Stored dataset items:
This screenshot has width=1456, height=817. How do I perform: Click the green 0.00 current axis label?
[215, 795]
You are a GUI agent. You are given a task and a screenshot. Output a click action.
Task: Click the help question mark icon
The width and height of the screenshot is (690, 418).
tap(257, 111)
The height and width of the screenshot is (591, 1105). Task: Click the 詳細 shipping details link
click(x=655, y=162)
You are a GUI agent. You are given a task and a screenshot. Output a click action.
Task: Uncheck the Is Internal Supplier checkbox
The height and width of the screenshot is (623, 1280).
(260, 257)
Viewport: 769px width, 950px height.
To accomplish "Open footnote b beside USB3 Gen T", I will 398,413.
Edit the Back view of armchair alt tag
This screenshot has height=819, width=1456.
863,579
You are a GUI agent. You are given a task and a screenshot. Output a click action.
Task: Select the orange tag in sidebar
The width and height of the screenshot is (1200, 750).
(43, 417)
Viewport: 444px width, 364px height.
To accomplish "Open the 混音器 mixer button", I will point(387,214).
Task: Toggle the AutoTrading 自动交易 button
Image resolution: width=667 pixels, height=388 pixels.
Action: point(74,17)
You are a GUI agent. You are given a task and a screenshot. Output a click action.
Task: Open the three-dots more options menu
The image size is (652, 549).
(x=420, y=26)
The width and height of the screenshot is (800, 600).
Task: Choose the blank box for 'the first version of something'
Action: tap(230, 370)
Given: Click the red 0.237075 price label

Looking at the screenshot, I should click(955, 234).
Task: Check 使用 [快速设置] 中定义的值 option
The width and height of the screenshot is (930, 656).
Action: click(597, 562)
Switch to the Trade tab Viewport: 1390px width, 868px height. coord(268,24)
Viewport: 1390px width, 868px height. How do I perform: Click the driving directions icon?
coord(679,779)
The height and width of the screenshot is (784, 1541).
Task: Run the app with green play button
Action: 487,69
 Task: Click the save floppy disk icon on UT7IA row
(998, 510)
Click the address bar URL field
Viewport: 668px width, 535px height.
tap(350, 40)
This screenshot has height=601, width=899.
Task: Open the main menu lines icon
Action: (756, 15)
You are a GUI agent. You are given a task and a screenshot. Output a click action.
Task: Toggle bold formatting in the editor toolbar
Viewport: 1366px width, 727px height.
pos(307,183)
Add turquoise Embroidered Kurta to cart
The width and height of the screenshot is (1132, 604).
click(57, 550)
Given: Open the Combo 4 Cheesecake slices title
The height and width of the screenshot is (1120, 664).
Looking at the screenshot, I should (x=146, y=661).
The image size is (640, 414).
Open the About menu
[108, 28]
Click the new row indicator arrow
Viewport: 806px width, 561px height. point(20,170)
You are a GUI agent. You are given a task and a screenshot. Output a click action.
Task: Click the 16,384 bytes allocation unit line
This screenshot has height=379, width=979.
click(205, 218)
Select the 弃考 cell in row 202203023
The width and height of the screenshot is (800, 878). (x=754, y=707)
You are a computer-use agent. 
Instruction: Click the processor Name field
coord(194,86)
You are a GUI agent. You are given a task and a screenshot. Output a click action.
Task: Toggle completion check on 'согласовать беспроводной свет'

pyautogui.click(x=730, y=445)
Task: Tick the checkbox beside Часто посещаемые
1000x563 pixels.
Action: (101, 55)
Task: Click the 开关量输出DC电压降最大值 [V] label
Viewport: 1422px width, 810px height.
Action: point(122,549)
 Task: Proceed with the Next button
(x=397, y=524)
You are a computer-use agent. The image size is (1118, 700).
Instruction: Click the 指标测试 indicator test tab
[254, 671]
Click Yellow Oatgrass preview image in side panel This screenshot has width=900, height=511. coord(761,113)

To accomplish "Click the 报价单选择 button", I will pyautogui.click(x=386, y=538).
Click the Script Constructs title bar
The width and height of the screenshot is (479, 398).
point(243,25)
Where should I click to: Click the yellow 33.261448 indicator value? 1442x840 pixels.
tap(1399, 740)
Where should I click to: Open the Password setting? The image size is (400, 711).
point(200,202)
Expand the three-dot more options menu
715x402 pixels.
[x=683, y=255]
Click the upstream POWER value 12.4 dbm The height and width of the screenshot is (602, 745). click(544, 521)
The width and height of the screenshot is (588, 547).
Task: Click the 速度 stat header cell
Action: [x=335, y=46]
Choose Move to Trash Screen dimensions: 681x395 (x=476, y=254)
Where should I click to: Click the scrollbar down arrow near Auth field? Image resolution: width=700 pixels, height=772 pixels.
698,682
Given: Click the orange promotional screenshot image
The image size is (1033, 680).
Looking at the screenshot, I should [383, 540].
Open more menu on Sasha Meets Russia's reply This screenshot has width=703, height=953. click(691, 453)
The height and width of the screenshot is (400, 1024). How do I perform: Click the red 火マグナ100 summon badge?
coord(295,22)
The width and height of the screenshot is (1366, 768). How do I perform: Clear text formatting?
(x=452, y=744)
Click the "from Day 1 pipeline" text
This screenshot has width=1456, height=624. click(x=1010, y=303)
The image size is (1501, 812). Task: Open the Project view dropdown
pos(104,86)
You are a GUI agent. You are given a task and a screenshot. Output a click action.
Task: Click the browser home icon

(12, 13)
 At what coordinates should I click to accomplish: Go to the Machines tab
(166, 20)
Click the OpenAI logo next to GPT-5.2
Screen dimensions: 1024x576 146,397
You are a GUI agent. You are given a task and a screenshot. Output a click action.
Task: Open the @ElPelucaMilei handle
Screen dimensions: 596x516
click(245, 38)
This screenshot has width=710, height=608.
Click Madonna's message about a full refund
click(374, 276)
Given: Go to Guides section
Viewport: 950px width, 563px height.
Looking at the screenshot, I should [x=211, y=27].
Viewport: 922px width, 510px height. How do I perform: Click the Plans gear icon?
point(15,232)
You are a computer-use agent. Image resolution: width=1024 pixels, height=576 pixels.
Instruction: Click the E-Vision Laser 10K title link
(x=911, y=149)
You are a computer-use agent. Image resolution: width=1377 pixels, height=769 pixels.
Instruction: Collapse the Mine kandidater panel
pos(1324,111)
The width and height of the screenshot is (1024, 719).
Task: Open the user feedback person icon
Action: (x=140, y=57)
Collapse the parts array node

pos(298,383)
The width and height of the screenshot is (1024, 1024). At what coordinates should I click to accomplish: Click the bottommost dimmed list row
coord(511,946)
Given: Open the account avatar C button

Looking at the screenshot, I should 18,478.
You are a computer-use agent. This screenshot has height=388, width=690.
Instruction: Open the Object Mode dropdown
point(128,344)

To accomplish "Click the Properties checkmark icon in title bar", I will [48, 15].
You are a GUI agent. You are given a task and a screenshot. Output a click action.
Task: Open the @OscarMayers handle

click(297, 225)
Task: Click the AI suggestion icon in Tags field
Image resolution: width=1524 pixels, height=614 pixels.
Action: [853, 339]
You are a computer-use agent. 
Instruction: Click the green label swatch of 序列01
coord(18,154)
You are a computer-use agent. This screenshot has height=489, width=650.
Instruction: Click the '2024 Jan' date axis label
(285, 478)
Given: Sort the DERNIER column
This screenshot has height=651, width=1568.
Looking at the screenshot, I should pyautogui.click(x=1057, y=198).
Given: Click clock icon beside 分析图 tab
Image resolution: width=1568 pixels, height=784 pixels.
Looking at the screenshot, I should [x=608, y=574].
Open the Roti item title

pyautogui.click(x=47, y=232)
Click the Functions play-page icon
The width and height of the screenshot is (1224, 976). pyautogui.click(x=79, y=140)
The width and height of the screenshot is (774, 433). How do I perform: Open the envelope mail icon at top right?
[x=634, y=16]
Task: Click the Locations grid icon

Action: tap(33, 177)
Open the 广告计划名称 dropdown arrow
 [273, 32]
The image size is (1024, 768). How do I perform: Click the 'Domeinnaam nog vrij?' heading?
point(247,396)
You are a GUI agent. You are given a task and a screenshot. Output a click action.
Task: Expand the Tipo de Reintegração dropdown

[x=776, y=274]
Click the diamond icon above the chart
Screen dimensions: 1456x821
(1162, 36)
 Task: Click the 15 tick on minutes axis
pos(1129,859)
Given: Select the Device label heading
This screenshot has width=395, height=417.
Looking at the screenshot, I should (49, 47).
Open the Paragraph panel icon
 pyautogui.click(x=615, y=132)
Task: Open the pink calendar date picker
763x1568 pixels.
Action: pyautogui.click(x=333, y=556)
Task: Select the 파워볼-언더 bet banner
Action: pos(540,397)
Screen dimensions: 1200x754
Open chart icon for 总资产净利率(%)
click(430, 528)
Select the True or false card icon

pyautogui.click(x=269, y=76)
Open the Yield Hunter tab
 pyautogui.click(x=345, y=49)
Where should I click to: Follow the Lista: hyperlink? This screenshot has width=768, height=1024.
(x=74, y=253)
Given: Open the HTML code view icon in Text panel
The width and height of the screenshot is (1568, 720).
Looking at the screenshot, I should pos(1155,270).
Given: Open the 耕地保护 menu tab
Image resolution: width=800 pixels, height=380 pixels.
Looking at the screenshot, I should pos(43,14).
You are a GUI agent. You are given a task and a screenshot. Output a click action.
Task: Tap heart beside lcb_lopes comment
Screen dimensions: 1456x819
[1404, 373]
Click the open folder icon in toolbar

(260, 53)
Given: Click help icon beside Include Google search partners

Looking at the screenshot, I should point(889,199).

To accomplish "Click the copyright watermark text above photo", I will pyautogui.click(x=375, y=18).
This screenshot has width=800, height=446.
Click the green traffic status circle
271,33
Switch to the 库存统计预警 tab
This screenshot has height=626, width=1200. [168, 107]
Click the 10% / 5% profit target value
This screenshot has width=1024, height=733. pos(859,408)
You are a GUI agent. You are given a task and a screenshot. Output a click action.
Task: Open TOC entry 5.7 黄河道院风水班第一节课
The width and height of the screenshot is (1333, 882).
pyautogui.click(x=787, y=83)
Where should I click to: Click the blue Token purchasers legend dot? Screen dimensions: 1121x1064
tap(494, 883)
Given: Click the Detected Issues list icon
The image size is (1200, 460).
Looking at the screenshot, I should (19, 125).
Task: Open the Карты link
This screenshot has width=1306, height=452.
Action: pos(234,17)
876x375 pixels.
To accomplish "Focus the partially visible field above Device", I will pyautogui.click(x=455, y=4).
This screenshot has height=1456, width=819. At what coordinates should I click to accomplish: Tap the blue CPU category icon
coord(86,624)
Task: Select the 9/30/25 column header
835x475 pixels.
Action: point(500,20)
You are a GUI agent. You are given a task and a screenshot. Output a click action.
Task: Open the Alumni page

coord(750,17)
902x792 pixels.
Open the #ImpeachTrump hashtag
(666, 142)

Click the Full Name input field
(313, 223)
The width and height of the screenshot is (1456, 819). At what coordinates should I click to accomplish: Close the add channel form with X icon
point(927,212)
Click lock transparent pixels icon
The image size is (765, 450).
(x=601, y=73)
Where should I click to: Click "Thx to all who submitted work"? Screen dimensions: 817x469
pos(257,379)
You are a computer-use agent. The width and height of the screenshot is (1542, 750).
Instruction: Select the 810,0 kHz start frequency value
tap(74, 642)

▶ **TASK BRIEF**
Copy the lines above exactly, from the very first through the one containing "Task: Click the help question mark icon", and include no other line.

▶ **SOLUTION FOR THIS PROBLEM**
This screenshot has width=1456, height=817. How do I perform: Click the green 0.00 current axis label?
[215, 795]
You are a GUI agent. You are given a task and a screenshot. Output a click action.
Task: Click the help question mark icon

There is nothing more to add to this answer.